Effect of the combination of the dual mTOR/pI3K inhibitor NVP-BEZ235 with gemcitabine on growth inhibition in pancreatic cancer cells in vitro and in vivo.

Abstract

e15070 Background: Pancreatic ductal adenocarcinoma (PDAC) is one of the most aggressive malignant tumours and is still associated with a very poor prognosis. Therefore new treatment strategies are needed. The PI3K/AKT and mTOR signaling pathways are frequently dysregulated in PDAC. Thus we investigated the effects of NVP-BEZ235, a novel dual PI3K/mTOR inhibitor, alone or in combination with gemcitabine first in vitro and after promising results also in vivo. Methods: We examined the effect of gemcitabine and NVP-BEZ235 (kindly provided by Novartis Pharma) on cell viability as single agents and in combination with sequential administrations in the four human pancreatic cancer cell lines MiaPaCa-2, Panc-1, AsPC-1 and BxPC-3. For in vivo experiments we used NOD SCID Mice, which were injected with BxPc3 into the right flank. Treatments consisted of Gemcitabine alone, NVP-BEZ235 alone, simultaneous application of both, first application of Gemcitabine followed by NVP-BEZ235 and NVP-BEZ235 followed by Gemcitabine. Results: Simultaneous incubation of gemcitabine and NVP-BEZ235 affected the PDAC cell lines significantly better than the single agent administration. But most effective was a sequential administration of gemcitabine followed by NVP-BEZ235. In vivo Gemcitabine and NVP-BEZ235 as single agents showed a slightly reduced tumor growth and the treatment in the sequence NVP-BEZ235 first, followed by Gemcitabine resulted in only a minimal reduction of tumor growth. The most effective results were obtained by simultaneous and even better in the sequence of Gemcitabine followed by NVP-BEZ235, respectively.

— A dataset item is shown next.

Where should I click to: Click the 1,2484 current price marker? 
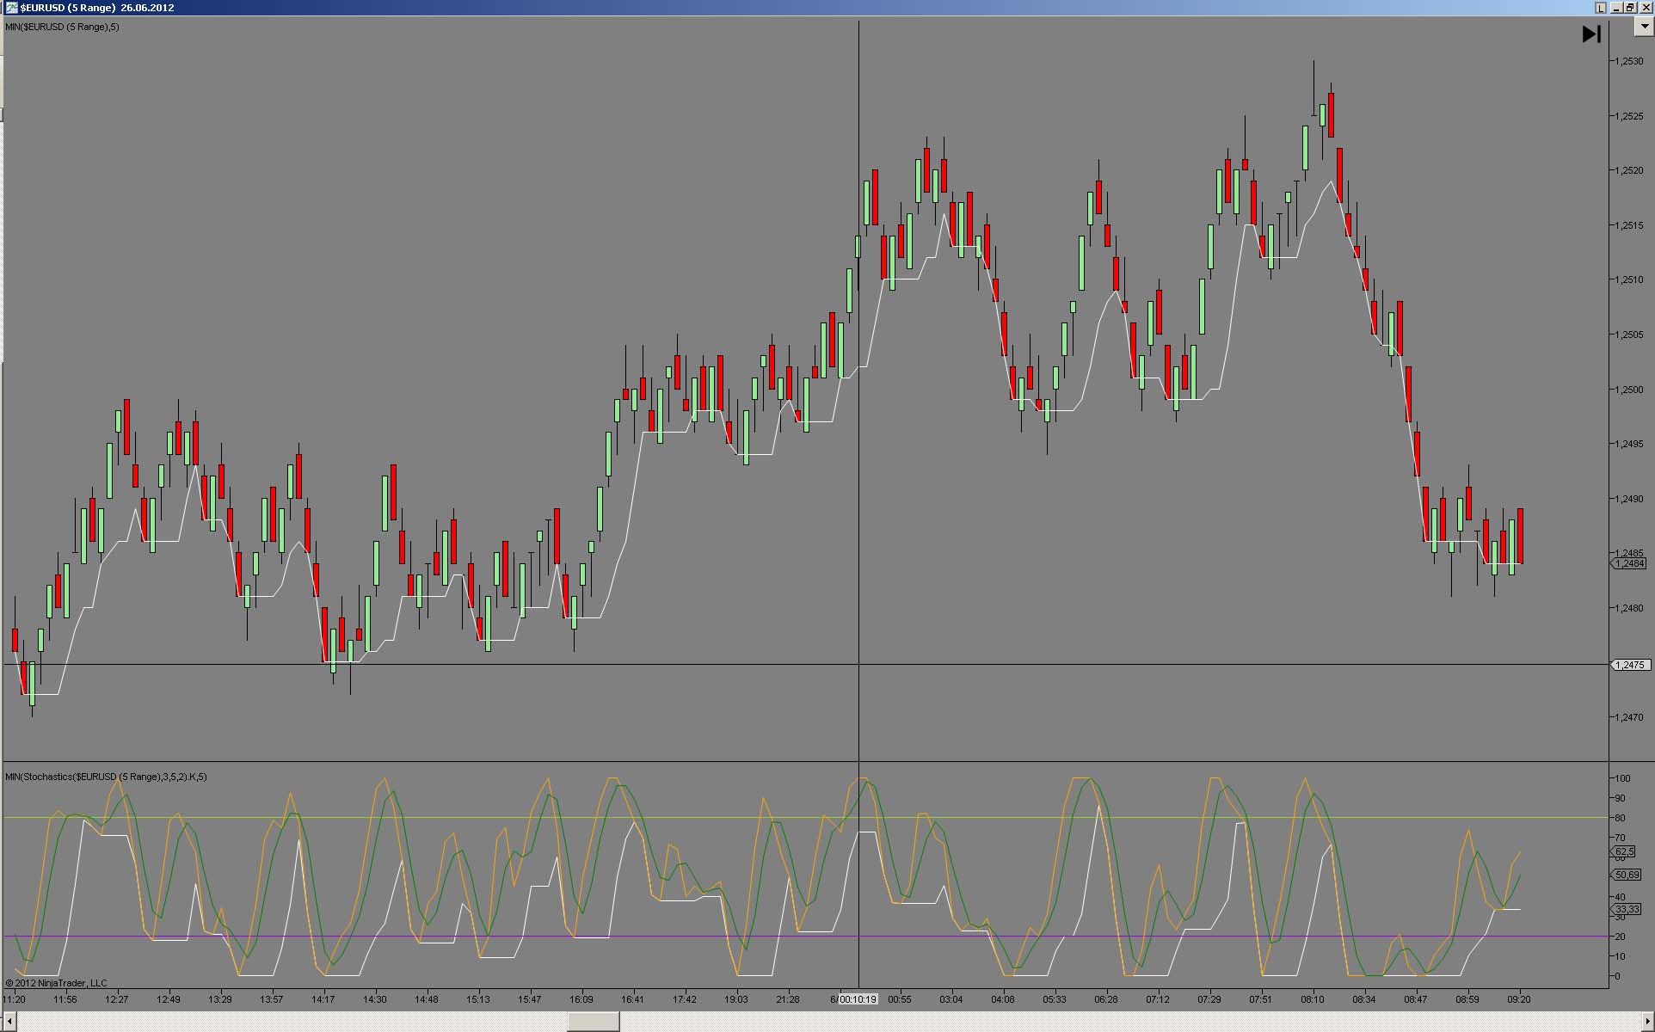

Conclusions: The combination of gemcitabine with the dual PI3k/mTOR inhibitor NVP-BEZ235 enhanced the efficacy of PDAC treatment via down-regulation of the DDR related gene Survivin in vitro. This combination seems to be significantly more effective than single agent use in vitro and also in vivo. Furthermore we demonstrated that the sequence of administration of these agents could be a relevant issue. These promising results might offer a new and effective option for the treatment of pancreatic cancer in the future.